Massachusetts’s public transportation system, facing its usual heap of debt, is leaning again toward fare hikes and service cuts to fill the gap, but a coalition of state organizations is eyeing alternatives to providing help for the MBTA and also to boost long-term highway and other transportation maintenance.
The Massachusetts Bay Transportation Authority cites a drop in ridership numbers as a motivation behind considering cutting all weekend commuter rail trains from the schedule. But Transportation for Massachusetts, a coalition of organizations in the state focused on creating and improving transportation options, says that any idea of parking many trains for the weekend and cutting less-frequented weekday trips will simply push commuters back into their vehicles.
”It’s the wrong incentive. It’s literally moving backwards,” said the coalition’s advocacy director, Elizabeth Weyant.
Cape Ann’s Rockport/Newburyport line on the rail has seen ridership hold steady over the years, usually clocking in around 5.2 million rides annually. The line clocked 5.1 million rides in the fiscal year 2012, only a slight decrease from the five-year annual high of 5.4 million rides in 2009.
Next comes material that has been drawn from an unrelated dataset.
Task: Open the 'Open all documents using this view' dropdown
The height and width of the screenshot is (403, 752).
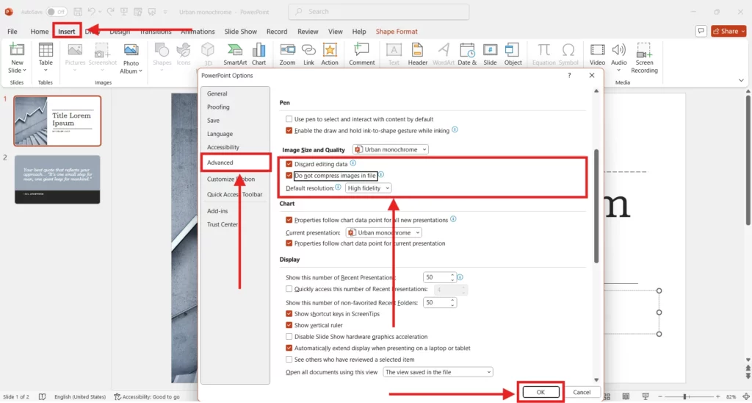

Even since the last fare hike in July, when the price of a monthly zone nine pass, for example, jumped $64 from $265 to $329, and a zone one pass shifted from $135 to $173, commuters to and from Cape Ann have kept paying. Ridership on just the Rockport section of the line during the beach-traffic-heavy month of that July hit 194,622, and hovered at about 178,178 in January.
Rockport resident Bob Delaney sat on a Railroad Avenue bench Friday afternoon, waiting for a local CATA bus as the 1:19 commuter rail train pulled into the Gloucester station. Though Delaney utilized local buses Friday, rather than the train, he frequents the commuter rail and depends solely on public transportation and the occasional rental car.